═════ EXERCISE INPUT
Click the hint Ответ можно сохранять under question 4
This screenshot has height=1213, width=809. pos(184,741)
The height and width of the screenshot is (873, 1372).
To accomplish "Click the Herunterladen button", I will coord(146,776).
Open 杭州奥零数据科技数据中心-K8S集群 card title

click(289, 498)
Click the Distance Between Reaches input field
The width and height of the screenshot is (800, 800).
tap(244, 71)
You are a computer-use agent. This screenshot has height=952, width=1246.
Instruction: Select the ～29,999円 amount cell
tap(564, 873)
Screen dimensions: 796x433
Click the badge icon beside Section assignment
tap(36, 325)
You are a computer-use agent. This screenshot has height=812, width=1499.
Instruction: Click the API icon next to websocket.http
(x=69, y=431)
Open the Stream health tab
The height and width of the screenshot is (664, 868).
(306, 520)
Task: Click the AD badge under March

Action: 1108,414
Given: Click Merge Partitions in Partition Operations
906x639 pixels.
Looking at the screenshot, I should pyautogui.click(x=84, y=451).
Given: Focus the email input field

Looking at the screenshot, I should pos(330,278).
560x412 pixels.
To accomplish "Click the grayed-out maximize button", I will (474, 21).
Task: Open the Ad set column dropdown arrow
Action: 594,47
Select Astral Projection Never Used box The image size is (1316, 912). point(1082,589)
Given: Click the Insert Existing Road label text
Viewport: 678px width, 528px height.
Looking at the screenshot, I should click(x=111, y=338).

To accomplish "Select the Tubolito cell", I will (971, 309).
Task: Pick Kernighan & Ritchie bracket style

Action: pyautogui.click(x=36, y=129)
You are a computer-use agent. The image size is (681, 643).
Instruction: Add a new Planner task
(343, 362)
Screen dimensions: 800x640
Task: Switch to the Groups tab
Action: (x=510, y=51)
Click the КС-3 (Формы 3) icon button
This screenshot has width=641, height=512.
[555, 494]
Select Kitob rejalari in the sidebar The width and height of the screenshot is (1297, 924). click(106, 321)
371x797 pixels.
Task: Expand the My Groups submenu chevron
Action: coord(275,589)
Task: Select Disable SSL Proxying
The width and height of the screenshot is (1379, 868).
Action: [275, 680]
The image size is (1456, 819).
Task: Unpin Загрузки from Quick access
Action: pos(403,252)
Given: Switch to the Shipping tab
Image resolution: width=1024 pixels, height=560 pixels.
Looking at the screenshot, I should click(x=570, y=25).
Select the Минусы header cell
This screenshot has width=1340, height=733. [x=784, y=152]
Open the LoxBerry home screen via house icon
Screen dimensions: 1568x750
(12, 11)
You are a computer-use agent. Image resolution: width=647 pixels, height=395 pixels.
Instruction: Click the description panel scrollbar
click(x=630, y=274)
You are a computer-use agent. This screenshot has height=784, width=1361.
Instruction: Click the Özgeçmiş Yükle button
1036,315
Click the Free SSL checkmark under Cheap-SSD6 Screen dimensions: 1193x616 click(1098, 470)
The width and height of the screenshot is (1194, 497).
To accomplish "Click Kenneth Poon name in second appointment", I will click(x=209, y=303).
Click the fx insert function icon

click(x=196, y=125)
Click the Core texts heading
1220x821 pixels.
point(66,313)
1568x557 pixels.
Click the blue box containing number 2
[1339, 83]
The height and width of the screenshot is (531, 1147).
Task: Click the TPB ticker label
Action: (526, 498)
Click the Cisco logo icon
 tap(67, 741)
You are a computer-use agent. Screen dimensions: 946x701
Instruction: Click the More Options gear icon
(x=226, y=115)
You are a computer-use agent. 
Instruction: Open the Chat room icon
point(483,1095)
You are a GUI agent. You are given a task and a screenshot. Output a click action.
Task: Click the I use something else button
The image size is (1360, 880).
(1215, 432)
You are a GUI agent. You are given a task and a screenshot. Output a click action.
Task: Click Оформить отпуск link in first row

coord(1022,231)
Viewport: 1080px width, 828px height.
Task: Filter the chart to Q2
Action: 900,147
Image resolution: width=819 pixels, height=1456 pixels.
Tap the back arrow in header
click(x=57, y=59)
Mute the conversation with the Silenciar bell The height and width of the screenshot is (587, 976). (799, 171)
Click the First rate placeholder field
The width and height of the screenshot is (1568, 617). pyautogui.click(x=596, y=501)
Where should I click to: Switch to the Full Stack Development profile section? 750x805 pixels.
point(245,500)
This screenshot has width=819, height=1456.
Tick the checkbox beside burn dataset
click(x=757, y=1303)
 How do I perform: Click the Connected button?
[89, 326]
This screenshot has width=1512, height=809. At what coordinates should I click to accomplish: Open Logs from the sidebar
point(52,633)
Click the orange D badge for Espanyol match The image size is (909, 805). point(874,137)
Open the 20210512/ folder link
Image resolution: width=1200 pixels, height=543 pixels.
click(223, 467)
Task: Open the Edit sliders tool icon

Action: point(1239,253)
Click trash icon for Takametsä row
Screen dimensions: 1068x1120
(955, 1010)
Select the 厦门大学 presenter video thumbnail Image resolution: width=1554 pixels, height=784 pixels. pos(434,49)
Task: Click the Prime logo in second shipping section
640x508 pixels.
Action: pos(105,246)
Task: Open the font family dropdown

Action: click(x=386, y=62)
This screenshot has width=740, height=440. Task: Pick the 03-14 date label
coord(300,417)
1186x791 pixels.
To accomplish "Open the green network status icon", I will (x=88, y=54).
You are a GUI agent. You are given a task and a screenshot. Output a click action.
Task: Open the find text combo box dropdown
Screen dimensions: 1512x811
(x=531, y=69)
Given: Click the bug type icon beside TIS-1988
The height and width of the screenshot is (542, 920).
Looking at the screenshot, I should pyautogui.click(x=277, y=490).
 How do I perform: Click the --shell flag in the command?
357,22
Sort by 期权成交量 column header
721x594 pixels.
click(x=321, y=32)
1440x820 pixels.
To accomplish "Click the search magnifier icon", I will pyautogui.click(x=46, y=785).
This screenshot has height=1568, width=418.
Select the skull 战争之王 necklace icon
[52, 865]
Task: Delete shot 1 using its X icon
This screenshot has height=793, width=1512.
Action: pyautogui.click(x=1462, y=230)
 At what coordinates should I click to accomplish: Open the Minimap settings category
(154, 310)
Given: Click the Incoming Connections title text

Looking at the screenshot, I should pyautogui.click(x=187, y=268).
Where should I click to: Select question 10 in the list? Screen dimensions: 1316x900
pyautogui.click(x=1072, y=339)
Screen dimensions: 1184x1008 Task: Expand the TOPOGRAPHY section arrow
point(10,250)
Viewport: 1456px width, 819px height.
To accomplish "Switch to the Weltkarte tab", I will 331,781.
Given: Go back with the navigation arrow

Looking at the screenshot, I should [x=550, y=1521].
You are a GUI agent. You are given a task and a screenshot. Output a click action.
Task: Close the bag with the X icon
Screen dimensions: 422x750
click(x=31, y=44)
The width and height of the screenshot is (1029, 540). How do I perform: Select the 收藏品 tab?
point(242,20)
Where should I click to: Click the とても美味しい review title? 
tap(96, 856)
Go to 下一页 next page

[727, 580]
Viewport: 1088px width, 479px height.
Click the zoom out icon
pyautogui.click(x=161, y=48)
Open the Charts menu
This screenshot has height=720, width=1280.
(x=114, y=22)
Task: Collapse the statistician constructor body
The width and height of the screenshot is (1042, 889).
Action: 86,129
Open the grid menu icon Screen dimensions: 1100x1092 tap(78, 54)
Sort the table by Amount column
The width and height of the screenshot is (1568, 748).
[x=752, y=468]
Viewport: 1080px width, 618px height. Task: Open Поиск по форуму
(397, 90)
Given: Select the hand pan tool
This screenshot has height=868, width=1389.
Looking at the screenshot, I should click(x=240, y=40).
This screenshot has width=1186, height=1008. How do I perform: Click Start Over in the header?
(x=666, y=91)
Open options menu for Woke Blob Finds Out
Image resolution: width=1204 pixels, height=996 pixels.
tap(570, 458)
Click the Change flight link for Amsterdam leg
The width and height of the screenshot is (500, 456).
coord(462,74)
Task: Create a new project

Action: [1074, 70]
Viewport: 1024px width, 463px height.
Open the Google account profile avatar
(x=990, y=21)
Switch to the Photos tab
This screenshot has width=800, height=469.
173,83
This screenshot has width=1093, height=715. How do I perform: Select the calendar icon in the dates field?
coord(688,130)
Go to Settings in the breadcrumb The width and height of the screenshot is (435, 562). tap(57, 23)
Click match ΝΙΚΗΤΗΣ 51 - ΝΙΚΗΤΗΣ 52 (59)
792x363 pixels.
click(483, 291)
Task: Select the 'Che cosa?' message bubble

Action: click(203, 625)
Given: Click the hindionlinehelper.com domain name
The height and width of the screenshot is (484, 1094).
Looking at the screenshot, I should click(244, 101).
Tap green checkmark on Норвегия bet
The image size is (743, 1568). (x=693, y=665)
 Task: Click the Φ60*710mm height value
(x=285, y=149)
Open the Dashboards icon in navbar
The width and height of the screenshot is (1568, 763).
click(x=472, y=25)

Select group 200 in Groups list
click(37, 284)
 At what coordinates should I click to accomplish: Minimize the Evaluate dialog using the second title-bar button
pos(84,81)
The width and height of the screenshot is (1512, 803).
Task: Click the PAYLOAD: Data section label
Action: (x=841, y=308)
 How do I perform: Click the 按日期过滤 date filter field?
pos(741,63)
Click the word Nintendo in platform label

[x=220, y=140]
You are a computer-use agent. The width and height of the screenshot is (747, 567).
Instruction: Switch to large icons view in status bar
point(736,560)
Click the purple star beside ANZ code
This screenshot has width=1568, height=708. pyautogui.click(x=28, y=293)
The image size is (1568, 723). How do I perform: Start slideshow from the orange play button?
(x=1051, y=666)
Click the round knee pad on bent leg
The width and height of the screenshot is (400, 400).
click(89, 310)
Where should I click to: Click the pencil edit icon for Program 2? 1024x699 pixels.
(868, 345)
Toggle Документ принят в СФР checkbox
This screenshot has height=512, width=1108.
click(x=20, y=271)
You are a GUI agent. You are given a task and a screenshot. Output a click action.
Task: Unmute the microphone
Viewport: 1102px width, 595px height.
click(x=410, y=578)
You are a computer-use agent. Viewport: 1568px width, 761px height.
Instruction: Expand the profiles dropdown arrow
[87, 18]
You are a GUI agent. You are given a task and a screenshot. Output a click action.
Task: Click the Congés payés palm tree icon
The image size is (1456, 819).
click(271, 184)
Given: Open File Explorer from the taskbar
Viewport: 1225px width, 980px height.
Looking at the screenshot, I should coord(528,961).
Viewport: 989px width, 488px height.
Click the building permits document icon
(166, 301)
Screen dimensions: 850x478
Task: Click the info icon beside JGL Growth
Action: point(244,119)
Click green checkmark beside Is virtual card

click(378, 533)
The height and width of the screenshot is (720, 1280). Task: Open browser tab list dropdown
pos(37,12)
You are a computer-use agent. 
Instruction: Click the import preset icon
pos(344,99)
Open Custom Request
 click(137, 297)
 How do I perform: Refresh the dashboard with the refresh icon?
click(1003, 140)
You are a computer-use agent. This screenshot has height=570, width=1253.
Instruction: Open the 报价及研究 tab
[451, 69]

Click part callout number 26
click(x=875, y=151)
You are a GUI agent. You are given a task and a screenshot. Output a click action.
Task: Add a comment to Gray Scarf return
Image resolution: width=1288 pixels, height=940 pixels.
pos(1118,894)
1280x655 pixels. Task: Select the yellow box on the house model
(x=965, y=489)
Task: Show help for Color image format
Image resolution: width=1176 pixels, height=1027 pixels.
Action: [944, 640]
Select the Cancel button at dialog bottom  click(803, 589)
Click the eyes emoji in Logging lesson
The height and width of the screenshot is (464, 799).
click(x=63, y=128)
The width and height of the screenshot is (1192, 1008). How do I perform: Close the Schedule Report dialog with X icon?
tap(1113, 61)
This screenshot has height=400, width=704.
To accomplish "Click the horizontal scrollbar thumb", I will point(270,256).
══════════
◆ **REQUIREMENT**: Return the entries from the line with "1568x557 pixels." through the line with "Click the orange", copying each line exactly.

◆ **SOLUTION TO THIS PROBLEM**:
1568x557 pixels.
Click the blue box containing number 2
[1339, 83]
The height and width of the screenshot is (531, 1147).
Task: Click the TPB ticker label
Action: (526, 498)
Click the Cisco logo icon
 tap(67, 741)
You are a computer-use agent. Screen dimensions: 946x701
Instruction: Click the More Options gear icon
(x=226, y=115)
You are a computer-use agent. 
Instruction: Open the Chat room icon
point(483,1095)
You are a GUI agent. You are given a task and a screenshot. Output a click action.
Task: Click the I use something else button
The image size is (1360, 880).
(1215, 432)
You are a GUI agent. You are given a task and a screenshot. Output a click action.
Task: Click Оформить отпуск link in first row

coord(1022,231)
Viewport: 1080px width, 828px height.
Task: Filter the chart to Q2
Action: 900,147
Image resolution: width=819 pixels, height=1456 pixels.
Tap the back arrow in header
click(x=57, y=59)
Mute the conversation with the Silenciar bell The height and width of the screenshot is (587, 976). (799, 171)
Click the First rate placeholder field
The width and height of the screenshot is (1568, 617). pyautogui.click(x=596, y=501)
Where should I click to: Switch to the Full Stack Development profile section? 750x805 pixels.
point(245,500)
This screenshot has width=819, height=1456.
Tick the checkbox beside burn dataset
click(x=757, y=1303)
 How do I perform: Click the Connected button?
[89, 326]
This screenshot has width=1512, height=809. At what coordinates should I click to accomplish: Open Logs from the sidebar
point(52,633)
Click the orange D badge for Espanyol match The image size is (909, 805). point(874,137)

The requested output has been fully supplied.